Why Making Driverless Cars Is Hard

The promise of the driverless car is huge: It could free up a lot of time, spare us the need to get a driver’s license, improve road safety, empty our parking lots, or even replace car ownership.

But making self-driving cars is easier said than done. There still are quite a few technological and regulatory puzzles that need to be solved before AVs (autonomous vehicles) can be adopted on a mass scale. Let’s see what they are.

The Problem Is, This Jeeves Can’t Think

Circa 2025. An autonomous BMW sedan with a passenger slows down near a crossing in LA. It has sensed an elderly couple on the pavement waiting to cross the road. A couple of minutes pass by, and both parties remain static. The couple  —  who is actually waiting for their son to pick them up  —  has no clue why the driverless car has come to a halt in front of them. They gesture the car to go ahead even as the passenger fumes in the backseat. But the vehicle has "machine learned" to be polite and careful.

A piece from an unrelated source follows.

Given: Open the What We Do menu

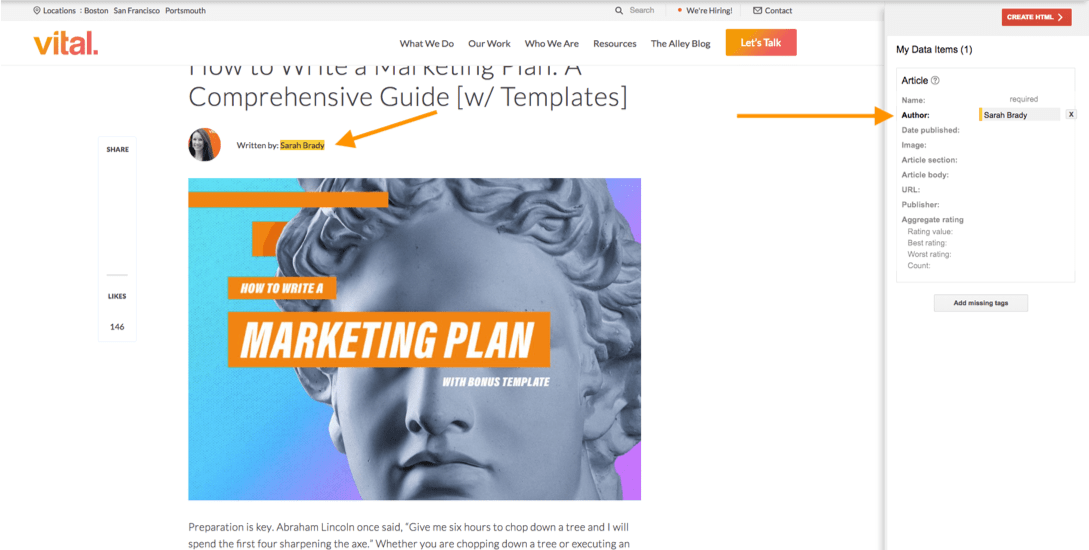Looking at the screenshot, I should pyautogui.click(x=426, y=43).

It does not have an alternative course of behavior, unlike the resourceful Jeeves in a PG Wodehouse novel.

Should Driverless Car Data Be Open to All?

Driverless cars both generate and rely upon huge quantities of data, and there have been understandable concerns raised about the security of that data, the availability of it for insurance and regulatory concerns, and even ownership of it for the greater societal good. It’s on this latter topic that a recent paper from Dartmouth was published.

Autonomous vehicles are generating huge quantities of data as they attempt to make sense of the world around them. Data on traffic, pedestrian movements, other vehicles, and all manner of environmental features are all consumed and absorbed. There is a temptation for companies to keep a tight grip on this data, but governments, citizens, and other groups have a vested interest, too.